I would have said coyote,but big scratches in a rocky area could mean mountain lion if you have those in the area.Some times a toe caught lion will hang up for awhile in a small trap.It will shake it off before long if that's the case.The 1 1/2 should hold Texas bobcats.If I were trapping in coyote country,every set would have a coyote size trap,regardless of the target.I have used drags a lot,but in lion country I don't anymore.I have seen them take a drag 1/4 to 1/2 a mile.On dry ground and rocky terrain,you might lose a track.I double stake or chain or cable the trap to a solid tree.That way a lion has a lot better chance of shaking the trap,I don't have to waste a day ,wrestle with a PO'd lion or wonder if he's out there wearing a trap or if he just covered ground and then got out.I agree,guys,I never liked wire either.I would rig for the big stuff and lighten the trigger for ringtail sets.

The obvious guess is a human being

This response submitted by jt on 2/8/05 at 1:39 AM. ( )

Those freakin' humans have removed a lot of my stuff over the years.

reread my friends

This response submitted by Bill Yox on 2/8/05 at 11:26 AM. ( )

Sure, that size trap will hold bobcats.
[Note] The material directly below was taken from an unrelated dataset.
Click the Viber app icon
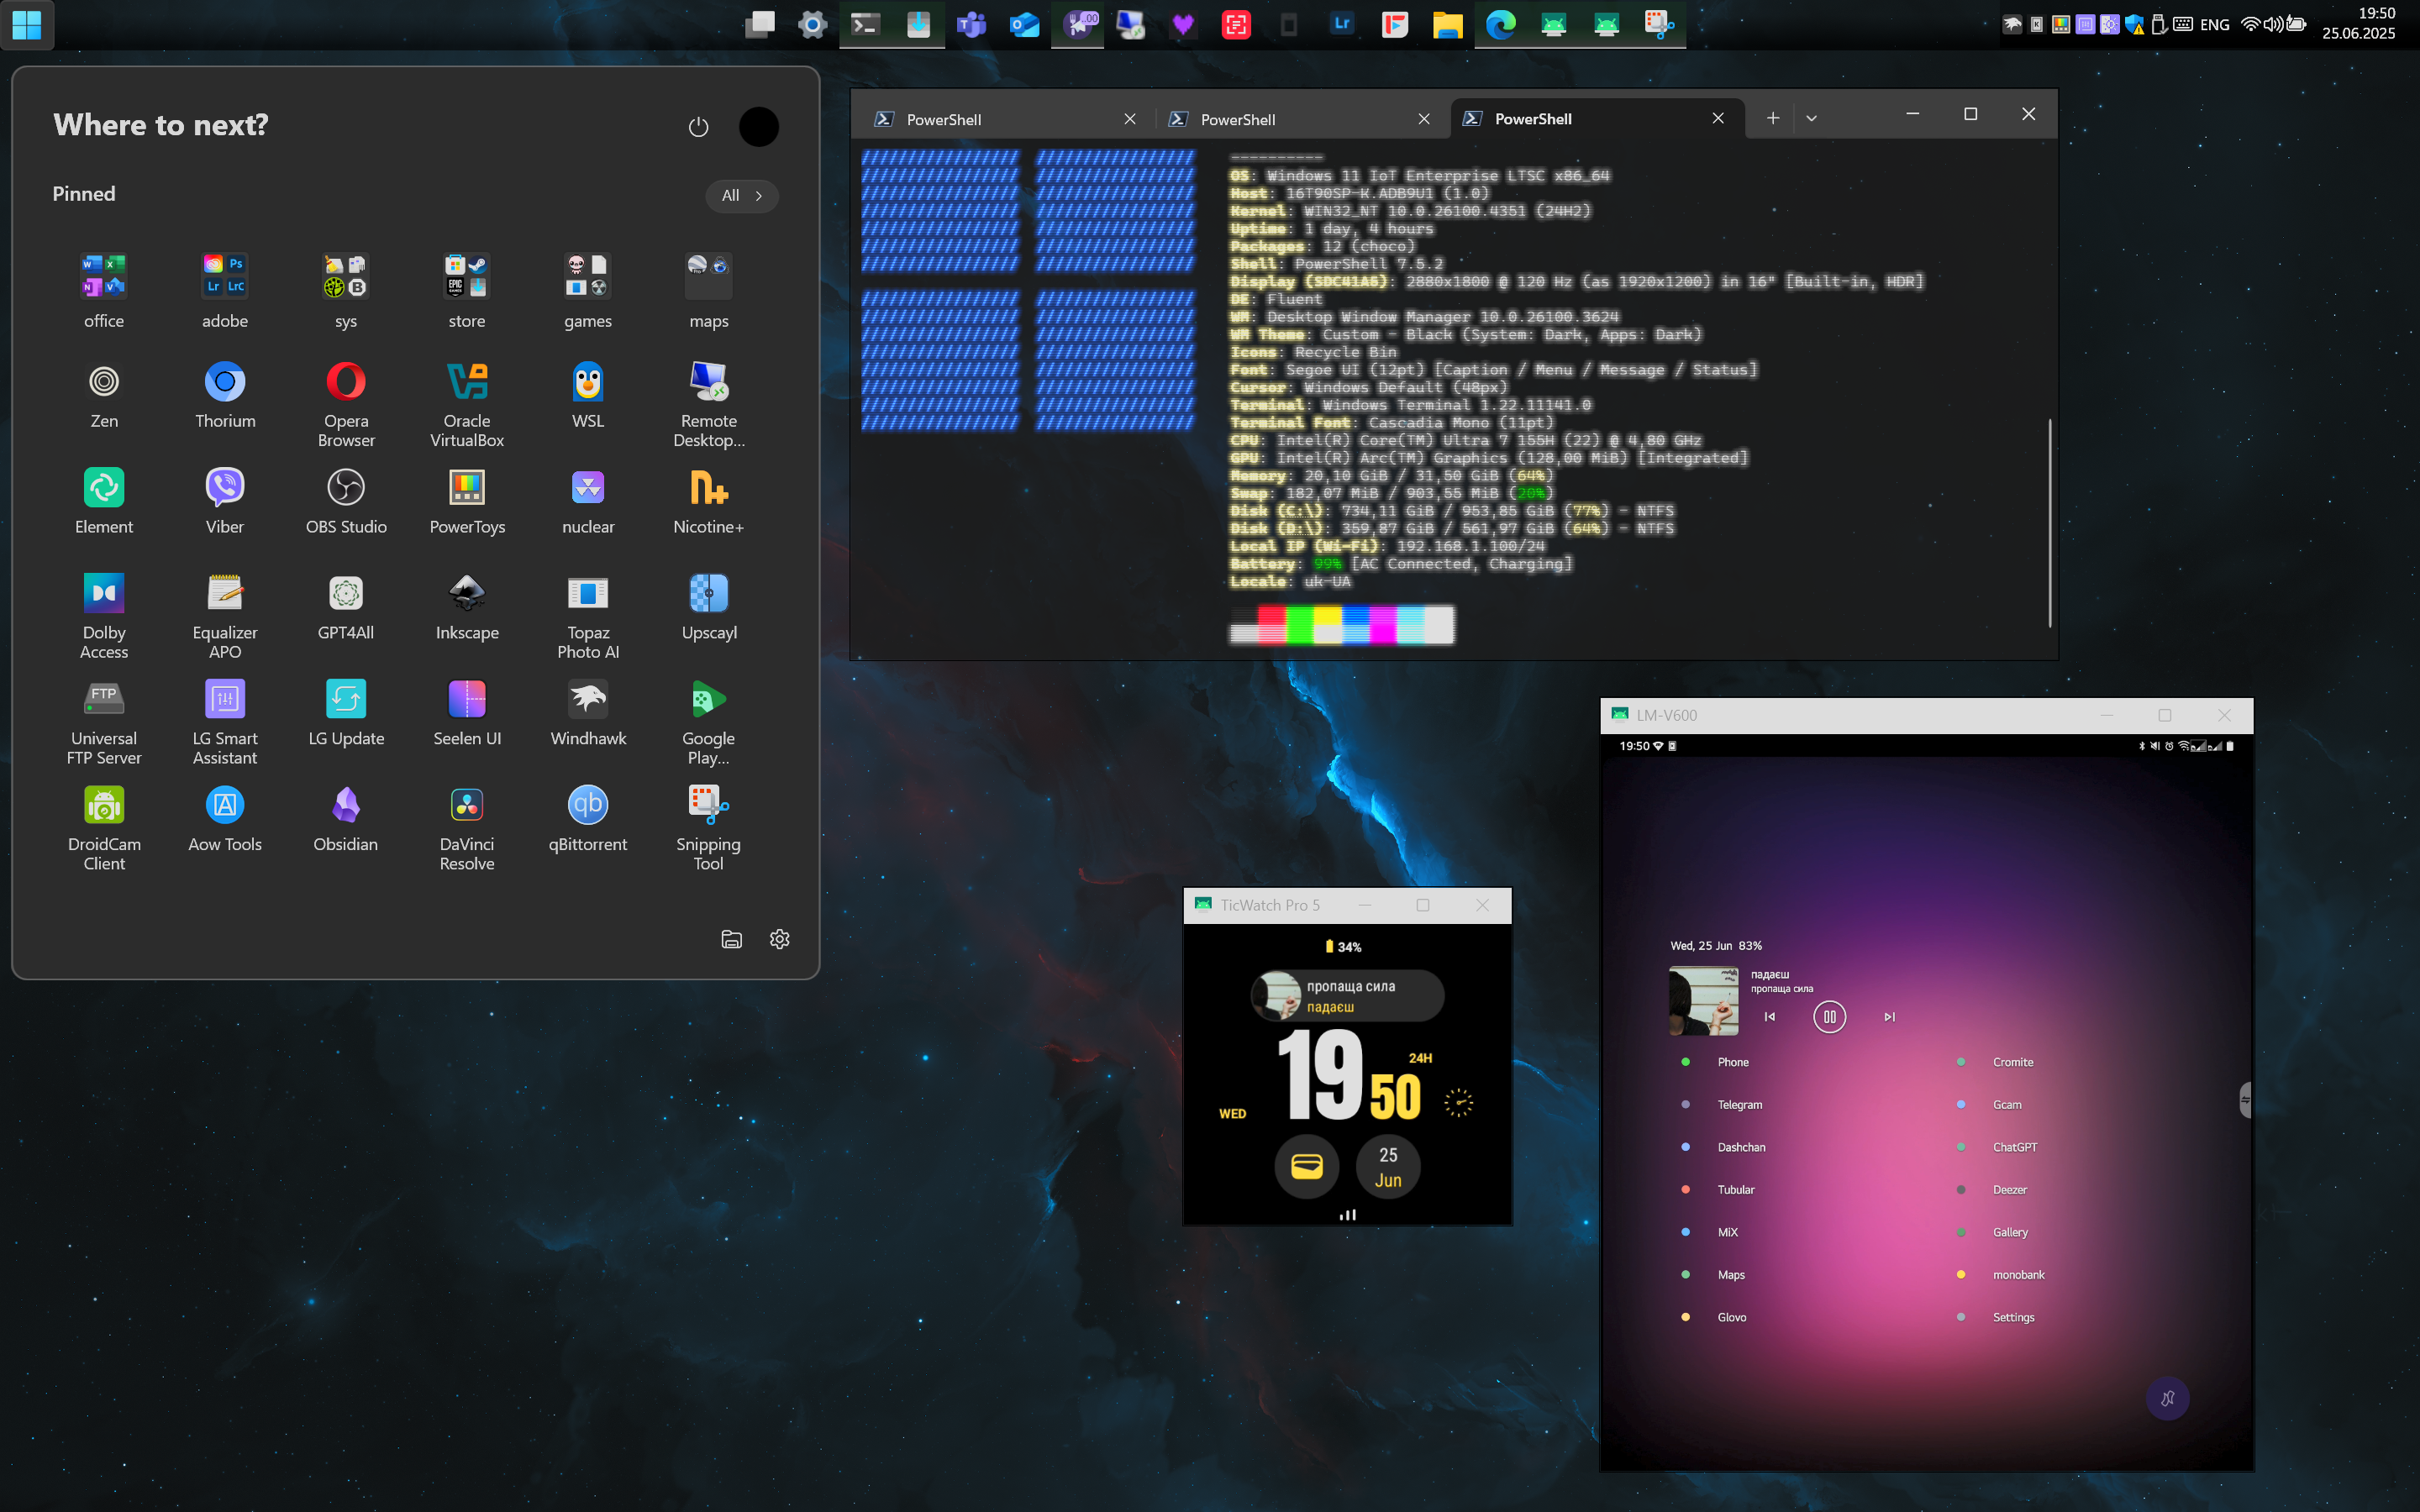pos(224,488)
But he stated that the trap was GONE. Im assuming here that its STILL holding whatever it caught!

I think it was a coyote I found alot of fresh droppings

This response submitted by Matthew D. on 2/8/05 at 11:48 AM. ( fishandfurs@hotmail.com )

It most likely it is coyote since I found coyote droppings on the bluff canyon where I trap and however the strange thing was I used hawbakers wildcat number two altough ringtails and bobcats responds lure not coyotes.

You need Swivels

This response submitted by Scott on 2/8/05 at 4:00 PM. ( )

No matter what you are setting for, always assume that you may catch something bigger than you planned, never ever use bailing wire, use cable or chain rigged with a minimum of three swivels, one at the trap, one in middle of chain and one at stake or drag. I like to use extra long cable with a quick snap on the end, you can even use an old tire with the rim in it for a drag, they might pull it away, but it is easy to find, plus it serves as a curiosity attractant. Don't give the anti's any ammunition by using sub par equipment, we don't need critters out there with a 1 1/2 running loose, this is poor pr.
Using the dove may also be illegal as it is a migratory bird. Use this as a learning experience and try not to repeat you mistakes.

hahaha, dont underestimate the cat lure!

This response submitted by Bill Yox on 2/8/05 at 10:10 PM. ( )

Canines respond well to cat lure. Predators are very competitive. Theres not a bobcat here for miles, but I still use bobcat gland at some of my fox and coyote sets. I didnt trap this year, but a friend of mine did well so far. He has almost 200 reds and 43 coyotes this year.